Le paramédic se souvient particulièrement d'une intervention sur un bambin écrasé accidentellement par un véhicule conduit par un proche. «Ça fait des années de ça, mais j'ai encore l'odeur de l'enfant imprégné en moi», confie-t-il.
Devant cette scène, impossible d'être de glace. «La maman a son enfant dans les bras, raconte-t-il en pleurant. Elle a du sang sur elle. Elle me le donne et me dit 'tu vas me le sauver'. J'ai dit: 'on va faire ce qu'on peut madame'.»
L'enfant a quand même succombé à ses blessures. «Y'avait rien à faire, poursuit-il. Et les parents ont eu le courage de venir nous voir pour nous remercier du travail qu'on a fait.»
La mort de deux enfants dans un accident de la route l'a aussi ébranlé. Sur la scène, il a passé plus d'une heure dans une voiture où un homme était incarcéré.
En arrivant au centre hospitalier, il a appris qu'il devait transférer à l'hôpital Sainte-Justine l'une des jeunes victimes pour un don d'organes. «Je mets le petit sur la civière et là je vois le père et la mère qui arrivent en chaise roulante et nous disant: 'vous ne vous en allez pas tant qu'on ne dit pas un dernier au revoir à notre enfant», se rappelle M. Bellemare.
Des larmes, il en a versé jusqu'à l'hôpital Sainte-Justine et sur le chemin du retour. «Tout le monde pleurait, les infirmières, médecins, inhalothérapeutes. Personne n'a dit un mot», se rappelle-t-il.
Jamais facile
Il y a une dizaine d'années, au retour de son congé de maternité, la première intervention de Maryse Cabana a eu lieu auprès d'un enfant happé par une camionnette alors qu'il roulait sur un petit tracteur en plastique.
«Les parents étaient sur les lieux. Le papa était au-dessus de nous et disait «il est mort». La maman était sur l'accotement et elle disait 'je veux bercer mon bébé'. Les parents étaient résignés; ils savaient qu'on ne pouvait plus rien», raconte l'ambulancière de Granby.
À cette époque, les femmes étaient rares dans la profession. Pas question pour elles de démontrer leurs émotions. «Il fallait passer pour une dure. Tu gardais tes émotions. C'est peut-être trois ou six mois après cet événement que ça a sorti. Après ça, j'ai appris», indique Mme Cabana.
Le paramédic Frantz Dugas-Létourneau affirme qu'en début de carrière, sa hantise était d'intervenir auprès d'un enfant. «C'est ta crainte, confie-t-il. Avec les années, tu te formes une carapace, mais malgré ça, lorsque tu interviens auprès d'un enfant, c'est difficile à accepter. Les jeunes sont tellement vulnérables.»

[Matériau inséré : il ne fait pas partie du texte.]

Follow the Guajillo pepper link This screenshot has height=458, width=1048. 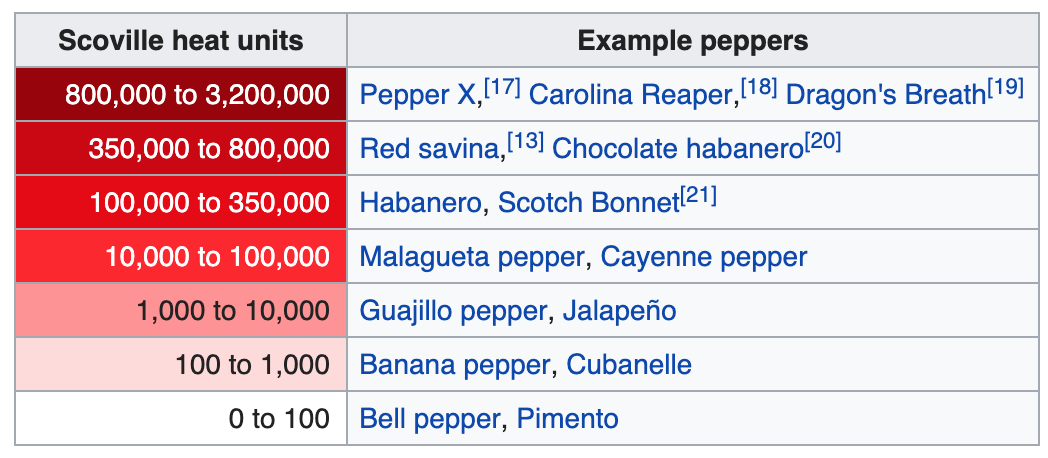pos(454,311)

Après une intervention auprès d'un petit être, les paramédics sont souvent bouleversés. «Sur le coup, tu es sur l'adrénaline. Quand tu arrives à l'hôpital, tu as le trémolo. Tu prends un cinq minutes et après, tu repars parce qu'il y a un autre appel», ajoute Marc-André Gilbert.
Aujourd'hui, les paramédics parlent davantage de ce qu'ils vivent sur des événements dramatiques. «On est capables après une intervention de s'en parler, ce qui n'était pas le cas dans le temps, indique Mme Cabana. On n'est moins structuré que les pompiers et policiers, mais entre nous, il y a une relation d'aide parce qu'on le sait qu'on ne l'a jamais facile.»

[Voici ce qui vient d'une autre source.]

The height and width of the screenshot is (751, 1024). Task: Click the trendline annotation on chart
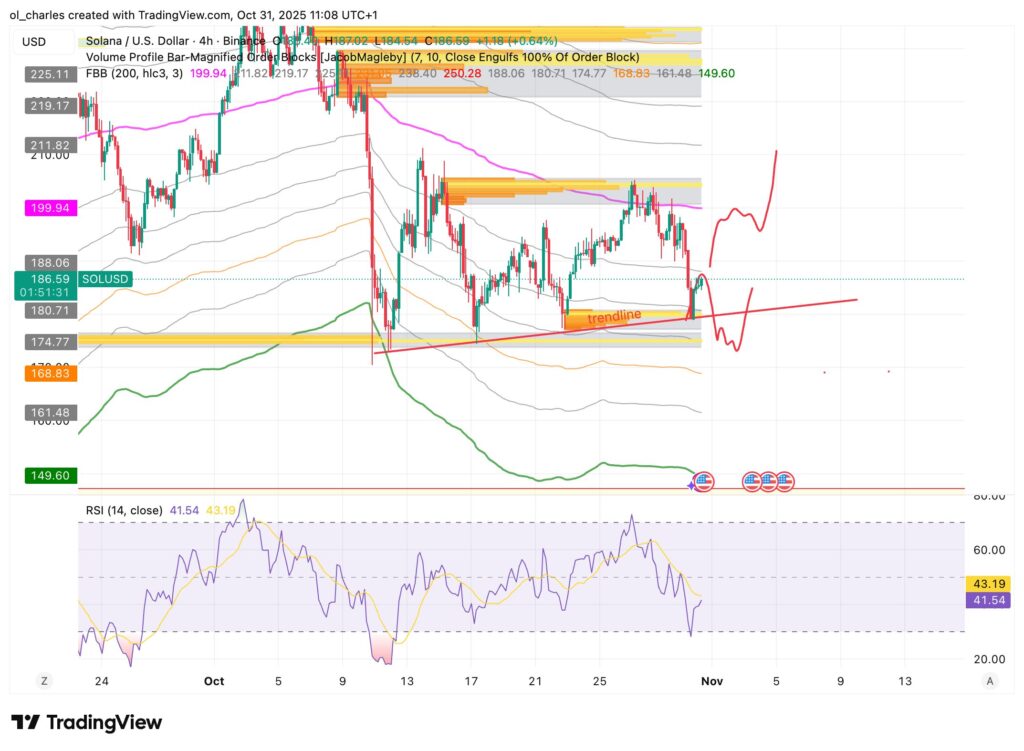617,315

Même si leur travail est difficile, les paramédics vivent de beaux moments. «C'est une drogue, l'adrénaline. C'est sûr qu'il y a des beaux moments. Je pense qu'il y a un partage dans tout ça», estime l'ambulancière.
Et leur travail leur offre parfois de belles récompenses. «On avait réanimé un enfant, mais on n'avait pas eu de ses nouvelles. À la fin de l'été, on a reçu une lettre de remerciements de la maman pour nous dire que son enfant jouait avec ses amis et retournait à l'école», raconte M. Dugas-Létourneau.